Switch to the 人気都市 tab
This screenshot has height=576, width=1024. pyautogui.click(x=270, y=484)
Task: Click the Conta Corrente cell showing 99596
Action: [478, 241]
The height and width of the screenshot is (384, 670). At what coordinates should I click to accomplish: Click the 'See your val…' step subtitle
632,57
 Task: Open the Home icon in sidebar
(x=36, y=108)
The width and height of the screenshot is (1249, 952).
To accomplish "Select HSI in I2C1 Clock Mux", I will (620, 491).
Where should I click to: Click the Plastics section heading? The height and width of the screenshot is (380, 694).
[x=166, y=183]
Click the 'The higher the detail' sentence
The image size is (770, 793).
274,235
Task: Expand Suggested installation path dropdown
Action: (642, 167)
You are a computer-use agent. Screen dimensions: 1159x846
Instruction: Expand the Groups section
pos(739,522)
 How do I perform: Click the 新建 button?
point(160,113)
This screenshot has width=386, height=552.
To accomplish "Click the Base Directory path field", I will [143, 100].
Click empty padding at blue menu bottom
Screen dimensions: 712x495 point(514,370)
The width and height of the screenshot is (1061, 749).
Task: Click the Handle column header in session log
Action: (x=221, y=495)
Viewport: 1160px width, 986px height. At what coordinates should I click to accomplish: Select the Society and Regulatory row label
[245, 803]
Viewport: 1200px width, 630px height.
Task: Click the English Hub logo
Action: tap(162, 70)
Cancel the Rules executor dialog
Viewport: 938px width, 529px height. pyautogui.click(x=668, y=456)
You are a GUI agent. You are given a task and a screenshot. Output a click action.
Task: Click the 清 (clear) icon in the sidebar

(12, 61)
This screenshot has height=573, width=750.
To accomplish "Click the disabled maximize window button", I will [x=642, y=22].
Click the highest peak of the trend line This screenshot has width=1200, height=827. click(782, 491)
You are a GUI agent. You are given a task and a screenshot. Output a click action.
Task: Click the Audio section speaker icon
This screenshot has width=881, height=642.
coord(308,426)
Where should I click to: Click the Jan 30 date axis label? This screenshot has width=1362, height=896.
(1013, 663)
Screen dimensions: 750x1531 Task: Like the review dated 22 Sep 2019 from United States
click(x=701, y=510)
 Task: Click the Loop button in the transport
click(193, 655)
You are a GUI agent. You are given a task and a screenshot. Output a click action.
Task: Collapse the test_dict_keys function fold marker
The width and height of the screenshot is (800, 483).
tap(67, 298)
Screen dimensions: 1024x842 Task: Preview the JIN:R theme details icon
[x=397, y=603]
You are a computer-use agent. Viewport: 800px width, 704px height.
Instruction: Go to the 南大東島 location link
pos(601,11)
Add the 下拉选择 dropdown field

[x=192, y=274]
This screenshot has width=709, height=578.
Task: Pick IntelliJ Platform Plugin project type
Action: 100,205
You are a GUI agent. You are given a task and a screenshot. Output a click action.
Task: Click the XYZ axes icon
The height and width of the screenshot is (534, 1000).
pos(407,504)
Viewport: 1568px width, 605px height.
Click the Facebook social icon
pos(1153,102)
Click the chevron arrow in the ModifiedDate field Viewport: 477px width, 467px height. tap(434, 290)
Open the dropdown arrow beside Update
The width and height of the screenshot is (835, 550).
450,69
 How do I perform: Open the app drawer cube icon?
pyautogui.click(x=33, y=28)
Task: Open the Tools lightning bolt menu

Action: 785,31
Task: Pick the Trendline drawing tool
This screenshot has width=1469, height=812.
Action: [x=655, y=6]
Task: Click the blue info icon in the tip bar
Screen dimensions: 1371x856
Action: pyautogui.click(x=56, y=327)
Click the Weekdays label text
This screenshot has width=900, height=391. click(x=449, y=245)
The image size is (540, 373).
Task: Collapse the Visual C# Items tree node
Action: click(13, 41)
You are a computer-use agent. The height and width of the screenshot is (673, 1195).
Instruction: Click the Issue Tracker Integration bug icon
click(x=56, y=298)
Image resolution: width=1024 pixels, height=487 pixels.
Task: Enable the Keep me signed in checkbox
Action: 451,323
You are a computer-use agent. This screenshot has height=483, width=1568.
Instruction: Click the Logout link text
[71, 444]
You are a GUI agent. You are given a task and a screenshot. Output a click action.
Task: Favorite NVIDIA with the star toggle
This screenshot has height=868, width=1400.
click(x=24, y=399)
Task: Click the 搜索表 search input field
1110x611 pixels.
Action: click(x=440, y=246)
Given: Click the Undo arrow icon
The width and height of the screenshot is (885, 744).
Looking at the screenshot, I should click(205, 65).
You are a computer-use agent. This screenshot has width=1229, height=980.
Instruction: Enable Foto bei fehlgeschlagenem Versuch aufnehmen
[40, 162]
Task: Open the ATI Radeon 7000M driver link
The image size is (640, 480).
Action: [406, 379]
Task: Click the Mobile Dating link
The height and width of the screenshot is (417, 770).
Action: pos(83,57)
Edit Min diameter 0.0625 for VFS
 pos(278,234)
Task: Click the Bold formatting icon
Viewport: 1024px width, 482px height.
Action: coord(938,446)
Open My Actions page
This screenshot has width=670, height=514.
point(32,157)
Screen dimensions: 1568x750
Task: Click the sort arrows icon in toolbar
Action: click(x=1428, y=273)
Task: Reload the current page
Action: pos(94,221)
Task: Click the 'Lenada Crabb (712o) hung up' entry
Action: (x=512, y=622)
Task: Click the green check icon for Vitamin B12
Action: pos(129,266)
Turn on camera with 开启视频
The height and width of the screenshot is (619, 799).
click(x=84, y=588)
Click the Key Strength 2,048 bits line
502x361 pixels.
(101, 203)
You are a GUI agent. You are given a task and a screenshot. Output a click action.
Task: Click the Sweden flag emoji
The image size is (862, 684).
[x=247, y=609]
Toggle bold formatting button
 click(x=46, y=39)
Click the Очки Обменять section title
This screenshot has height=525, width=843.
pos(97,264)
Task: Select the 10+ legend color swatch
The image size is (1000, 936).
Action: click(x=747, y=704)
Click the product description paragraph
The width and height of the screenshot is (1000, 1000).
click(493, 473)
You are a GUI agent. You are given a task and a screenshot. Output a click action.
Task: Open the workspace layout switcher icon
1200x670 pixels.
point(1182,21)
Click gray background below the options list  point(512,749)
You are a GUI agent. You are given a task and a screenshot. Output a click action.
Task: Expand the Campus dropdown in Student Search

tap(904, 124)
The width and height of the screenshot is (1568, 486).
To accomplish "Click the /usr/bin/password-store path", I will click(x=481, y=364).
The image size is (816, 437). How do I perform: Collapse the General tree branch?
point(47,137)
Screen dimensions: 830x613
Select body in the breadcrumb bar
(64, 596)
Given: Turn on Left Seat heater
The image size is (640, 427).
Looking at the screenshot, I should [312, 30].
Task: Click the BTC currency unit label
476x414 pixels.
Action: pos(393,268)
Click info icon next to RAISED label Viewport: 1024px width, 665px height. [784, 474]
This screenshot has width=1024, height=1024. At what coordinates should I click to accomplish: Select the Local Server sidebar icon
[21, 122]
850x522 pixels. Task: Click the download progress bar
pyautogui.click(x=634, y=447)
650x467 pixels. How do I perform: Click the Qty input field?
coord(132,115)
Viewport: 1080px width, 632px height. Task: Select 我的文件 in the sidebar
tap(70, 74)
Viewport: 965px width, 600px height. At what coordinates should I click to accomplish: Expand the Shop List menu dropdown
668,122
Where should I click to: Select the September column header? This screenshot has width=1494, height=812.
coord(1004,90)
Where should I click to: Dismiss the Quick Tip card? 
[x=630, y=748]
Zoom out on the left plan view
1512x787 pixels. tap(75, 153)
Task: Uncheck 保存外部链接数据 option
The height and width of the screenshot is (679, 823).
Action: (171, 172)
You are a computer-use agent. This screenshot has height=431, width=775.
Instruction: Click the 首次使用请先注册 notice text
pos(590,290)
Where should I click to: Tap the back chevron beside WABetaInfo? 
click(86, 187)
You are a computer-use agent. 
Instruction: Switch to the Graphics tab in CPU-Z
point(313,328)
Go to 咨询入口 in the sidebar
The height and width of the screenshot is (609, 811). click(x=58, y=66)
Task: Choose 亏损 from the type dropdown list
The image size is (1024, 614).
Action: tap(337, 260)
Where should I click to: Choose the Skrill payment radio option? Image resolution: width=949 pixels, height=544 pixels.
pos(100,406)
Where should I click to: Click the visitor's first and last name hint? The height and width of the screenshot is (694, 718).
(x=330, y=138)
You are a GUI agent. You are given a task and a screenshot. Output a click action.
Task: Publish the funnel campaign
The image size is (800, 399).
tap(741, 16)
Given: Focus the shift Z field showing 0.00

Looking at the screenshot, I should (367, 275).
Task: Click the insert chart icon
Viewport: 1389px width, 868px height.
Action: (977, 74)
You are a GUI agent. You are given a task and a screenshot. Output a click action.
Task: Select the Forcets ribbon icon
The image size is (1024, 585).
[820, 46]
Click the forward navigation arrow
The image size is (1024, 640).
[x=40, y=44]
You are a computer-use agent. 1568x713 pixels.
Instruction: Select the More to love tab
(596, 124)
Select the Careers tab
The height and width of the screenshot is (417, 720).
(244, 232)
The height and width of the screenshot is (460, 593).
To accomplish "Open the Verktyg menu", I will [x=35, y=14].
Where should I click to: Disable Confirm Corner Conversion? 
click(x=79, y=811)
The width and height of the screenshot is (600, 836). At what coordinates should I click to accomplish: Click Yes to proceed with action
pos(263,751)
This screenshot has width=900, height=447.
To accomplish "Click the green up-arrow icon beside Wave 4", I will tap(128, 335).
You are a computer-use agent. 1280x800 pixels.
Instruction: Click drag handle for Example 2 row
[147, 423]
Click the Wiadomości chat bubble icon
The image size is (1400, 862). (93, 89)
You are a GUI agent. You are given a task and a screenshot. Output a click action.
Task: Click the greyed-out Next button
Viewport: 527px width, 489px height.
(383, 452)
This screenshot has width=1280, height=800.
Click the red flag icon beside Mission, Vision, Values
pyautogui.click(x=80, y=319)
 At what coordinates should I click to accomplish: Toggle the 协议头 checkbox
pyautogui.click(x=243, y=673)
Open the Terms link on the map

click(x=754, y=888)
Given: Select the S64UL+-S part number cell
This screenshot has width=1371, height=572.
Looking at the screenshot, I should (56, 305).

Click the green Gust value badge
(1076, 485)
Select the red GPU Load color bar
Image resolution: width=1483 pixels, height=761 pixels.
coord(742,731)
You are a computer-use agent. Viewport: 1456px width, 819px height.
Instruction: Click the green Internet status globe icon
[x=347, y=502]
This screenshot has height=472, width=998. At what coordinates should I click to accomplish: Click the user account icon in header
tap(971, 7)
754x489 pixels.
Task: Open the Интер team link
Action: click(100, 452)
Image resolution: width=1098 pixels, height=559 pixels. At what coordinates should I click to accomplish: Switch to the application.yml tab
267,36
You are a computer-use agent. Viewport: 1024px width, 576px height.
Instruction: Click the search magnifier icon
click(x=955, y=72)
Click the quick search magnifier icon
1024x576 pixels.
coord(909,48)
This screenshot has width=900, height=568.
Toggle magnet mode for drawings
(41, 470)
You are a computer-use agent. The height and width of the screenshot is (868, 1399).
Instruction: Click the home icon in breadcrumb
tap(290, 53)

### Exercise instructions
Repeat the material above exactly, beginning with its first line and ending with the line that holds "This screenshot has width=386, height=552.", and leave out everything else.

### Task result
Switch to the 人気都市 tab
This screenshot has height=576, width=1024. pyautogui.click(x=270, y=484)
Task: Click the Conta Corrente cell showing 99596
Action: [478, 241]
The height and width of the screenshot is (384, 670). At what coordinates should I click to accomplish: Click the 'See your val…' step subtitle
632,57
 Task: Open the Home icon in sidebar
(x=36, y=108)
The width and height of the screenshot is (1249, 952).
To accomplish "Select HSI in I2C1 Clock Mux", I will (620, 491).
Where should I click to: Click the Plastics section heading? The height and width of the screenshot is (380, 694).
[x=166, y=183]
Click the 'The higher the detail' sentence
The image size is (770, 793).
274,235
Task: Expand Suggested installation path dropdown
Action: (642, 167)
You are a computer-use agent. Screen dimensions: 1159x846
Instruction: Expand the Groups section
pos(739,522)
 How do I perform: Click the 新建 button?
point(160,113)
This screenshot has width=386, height=552.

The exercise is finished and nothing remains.